Courtesy of carriefisher.com
Carrie Fisher has been through a lot since she played Princess Leia in George Lucas’ “Star Wars” trilogy. Since facing challenges with addiction, bipolar disorder and trauma, the actress has returned with a new hope and is sharing her story with Ohio State.
Fisher is scheduled to visit Ohio State for the first time at 7:30 p.m. on Wednesday in Mershon Auditorium.
“Don’t be ashamed of anything,” Fisher said in an email interview with The Lantern. “Whatever you have. If you can claim it, it has less power over you.”
Karen Simonian, director of media and public relations for the Wexner Center of the Arts, said that advice meant a lot coming from Fisher, who has spent time in a mental hospital, struggled with addiction and bipolar disorder, and then turned around and made all her experiences public by writing books and Broadway plays about them.
“Carrie Fisher is very open and frank about her life,” Simonian said. “She doesn’t seem to hold anything back.”
This openness about some of life’s more traumatic experiences is part of what Simonian said made the Wexner Center and Wexner Medical Center organizers want Fisher to speak for their collaborative event.

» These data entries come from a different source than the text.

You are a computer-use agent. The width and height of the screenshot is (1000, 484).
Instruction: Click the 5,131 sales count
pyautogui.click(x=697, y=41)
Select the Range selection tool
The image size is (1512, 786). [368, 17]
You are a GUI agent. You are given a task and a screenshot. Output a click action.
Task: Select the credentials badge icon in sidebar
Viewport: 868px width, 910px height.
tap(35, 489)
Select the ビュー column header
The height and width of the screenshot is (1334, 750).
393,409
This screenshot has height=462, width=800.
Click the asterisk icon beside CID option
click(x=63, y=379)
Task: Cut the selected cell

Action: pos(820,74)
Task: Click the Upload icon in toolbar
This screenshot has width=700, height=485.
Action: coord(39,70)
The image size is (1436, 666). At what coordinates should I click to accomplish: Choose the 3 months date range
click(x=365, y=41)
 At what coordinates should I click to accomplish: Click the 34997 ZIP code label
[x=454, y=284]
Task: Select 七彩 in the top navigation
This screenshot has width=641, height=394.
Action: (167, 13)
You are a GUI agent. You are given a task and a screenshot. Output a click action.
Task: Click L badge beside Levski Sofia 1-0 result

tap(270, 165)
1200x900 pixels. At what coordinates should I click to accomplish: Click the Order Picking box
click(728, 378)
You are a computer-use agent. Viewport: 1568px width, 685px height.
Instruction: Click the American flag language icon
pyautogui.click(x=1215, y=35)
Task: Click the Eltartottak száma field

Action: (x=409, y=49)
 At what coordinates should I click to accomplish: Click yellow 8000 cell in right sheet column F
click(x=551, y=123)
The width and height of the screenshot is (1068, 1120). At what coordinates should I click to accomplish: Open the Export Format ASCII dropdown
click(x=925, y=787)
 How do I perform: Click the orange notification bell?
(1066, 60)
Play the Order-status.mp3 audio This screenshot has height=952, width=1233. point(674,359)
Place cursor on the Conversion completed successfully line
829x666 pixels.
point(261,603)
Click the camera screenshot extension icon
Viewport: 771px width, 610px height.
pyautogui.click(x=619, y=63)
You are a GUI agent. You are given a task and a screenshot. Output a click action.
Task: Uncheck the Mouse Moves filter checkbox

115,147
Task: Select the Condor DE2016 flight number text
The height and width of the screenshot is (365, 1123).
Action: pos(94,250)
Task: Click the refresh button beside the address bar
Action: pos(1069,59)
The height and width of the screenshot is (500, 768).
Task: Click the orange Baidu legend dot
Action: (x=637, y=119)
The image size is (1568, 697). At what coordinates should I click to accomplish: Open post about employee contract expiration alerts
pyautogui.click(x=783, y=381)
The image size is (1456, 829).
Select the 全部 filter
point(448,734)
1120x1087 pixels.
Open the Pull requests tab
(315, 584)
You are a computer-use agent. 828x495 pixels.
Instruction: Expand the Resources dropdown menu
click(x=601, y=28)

Proceeds from “An Evening with Carrie Fisher” will benefit the Wexner Center and the Medical Center’s Stress, Trauma and Resilience (STAR) Program. Simonian said this year will be the Wexner Center’s second year partnering with the STAR Program.
The program is an initiative of the Medical Center and OSU’s Department of Psychiatry, and was originally created because a more holistic approach was needed to address the psychological impact of an accident, said Holly Kastan, director of planning, development and outreach for the STAR Program.
“Stress and trauma are on a continuum,” Kastan said. “We are concerned with building an environment that is supportive and trauma informed. … Education is a big part of what we do.”
Kastan said Fisher, a cultural icon and advocate for eliminating the stigma around gaining access to health care, was the perfect person to help educate the OSU community. Simonian agreed.
“We set out to look for somebody that would make … an exciting speaker and somebody who had had problems (dealing with stress and trauma),” Simonian said. “She’s been very outspoken about the need for better acceptance.”
Fisher has written two books, “Shockaholic” and “Wishful Drinking,” the latter of which was also an award-winning solo Broadway show, that takes a funnier spin on her experiences with stress and trauma. “It shows her courage and how strong she is that she’s willing to step up and speak up on this issue that is important for so many people,” Kastan said.
Fisher said she was never good at being ashamed.
“It seemed like things came out anyway, so why not come out with them,” Fisher said. “If it’s gonna be out there, I’d rather it be my version.”
Kastan declined to disclose how much it cost to bring Fisher to OSU, but did say expenses were shared between the Wexner Center and the STAR Program.
Organizers set a goal to raise $300,000, and as of Tuesday, they were at about $320,000, Kastan said. Last year, more than $250,000 was raised for the STAR. Ticket prices range from $45 to $75. Student tickets were still available through D-Tix Tuesday.
Erin Moriarty, a CBS News correspondent who attended OSU for undergraduate and law school, will join Fisher.
Moriarty said she’s looking forward to the event because Fisher knows how to reach an audience.
“Unlike a lot of people, she’s willing to talk about the events in her life, not all positive,” Moriarty said of Fisher. “She’s a one-woman show, trust me. She knows how to talk publicly.”
Moriarty typically covers trials for CBS and said she’s used to an unpredictable life. But doing an event with Fisher will be a nice break, she said, because there is a lot of pain and stress in covering trials every day.
“Carrie Fisher is a very welcome relief in many ways,” she said. “She’s an ideal interviewee … she’s a performer … she’s a really good writer, funny and interesting.”
Fisher said that like Moriarty, at least one of her emotional stresses stemmed from something she used to do almost every day, when she had to wear those signature Princess Leia hair buns.
“There was no physical pain,” Fisher said. “Only mental because they looked so bad.”
This article has been revised to reflect the following correction:
Correction: May 23, 2012
An earlier version of this story stated that the STAR Program is an initiative of OSU’s Department of Psychology. It is an initiative of OSU’s Department of Psychiatry.